Andrew was feeling a bit shit with his stomach earlier today, but he’s perked up this evening a bit. That’s probably due to the Strong Zero. That usually cheers him up.

Luckily, the trains look like they'll be OK tomorrow. The trains were running from here to Tokyo today, so I think we'll be fine tomorrow.

The hotel left a card (with notes on it) and sweets for Andrew in his room today. They must have noticed from his passport that it was his birthday today. They really are very nice here. I love Japan. Only seen two policemen so far, but no anarchy on the streets. Social control, obviously.
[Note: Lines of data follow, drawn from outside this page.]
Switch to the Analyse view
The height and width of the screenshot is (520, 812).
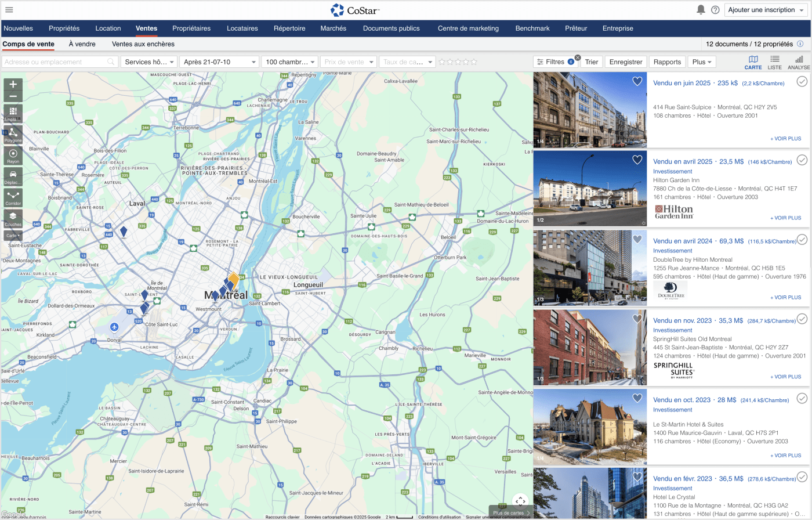point(799,62)
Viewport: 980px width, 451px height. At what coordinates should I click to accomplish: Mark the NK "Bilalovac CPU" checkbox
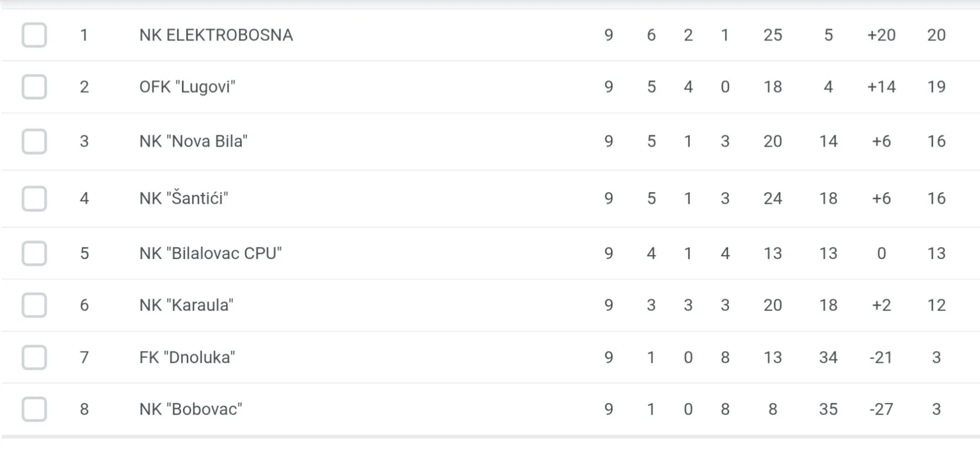(34, 254)
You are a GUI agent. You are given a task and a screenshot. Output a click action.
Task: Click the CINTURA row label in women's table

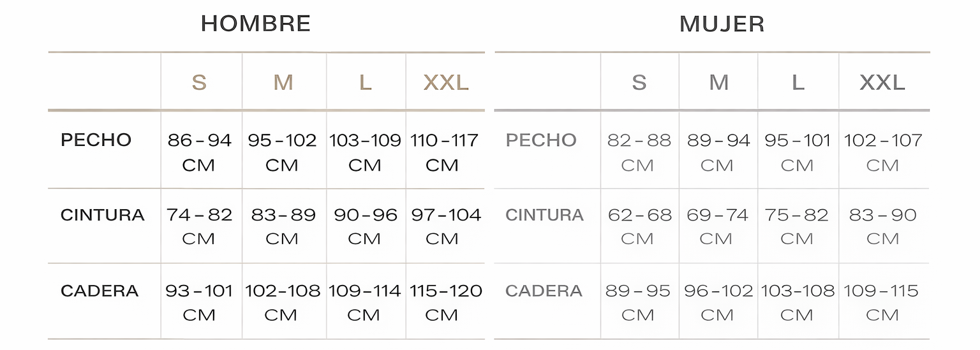[x=544, y=215]
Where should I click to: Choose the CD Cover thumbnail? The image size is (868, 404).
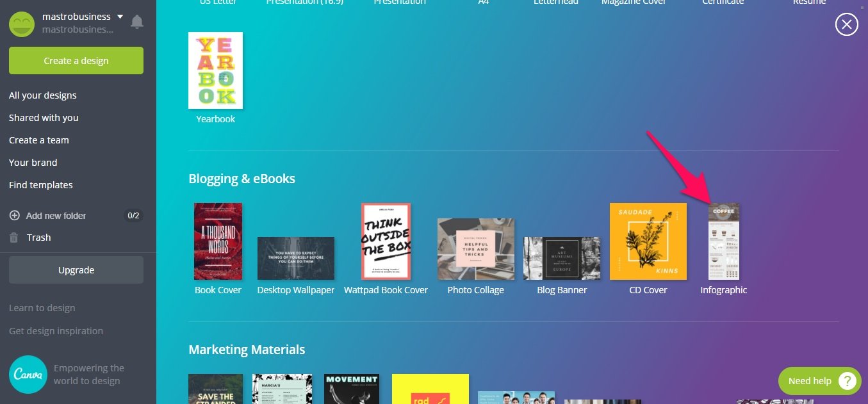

“What’s your favourite ELO song, Dad?” Alexei is going on about the Electric Light Orchestra again. It's so weird. And annoying. It makes me wish I’d dawdled more taking photographs earlier.

“Roll Over Beethoven.”

“Not Mr. Blue Sky?”

“No, not Mr. Effing Blue Sky.”

“Why not?”

“Because it’s shit. I’ve told you that several times.”

I quick whisky or two and I’m off to bed. Another day of travel tomorrow.

Yayoiken Gojo Karasuma
600-8173 Kyoto,
Tel: +81 75-353-1805

Thursday, 5 September 2019

Kyoto temple

Today’s plan is to visit the nearby temple. Which is supposed to be pretty impressive.

First we nip to the 7 11 to get some breakfast. Sandwiches for me and Alexei, Strong Zero for Andrew. How much of that stuff has he drunk since we’ve been here?

The temple isn’t that far away. Just a few hundred metres. Which on most days would have been a big problem. But we’re already feeling the effects of the typhoon. It’s raining and a good bit cooler. Not exactly pleasant, but way better than every other day so far.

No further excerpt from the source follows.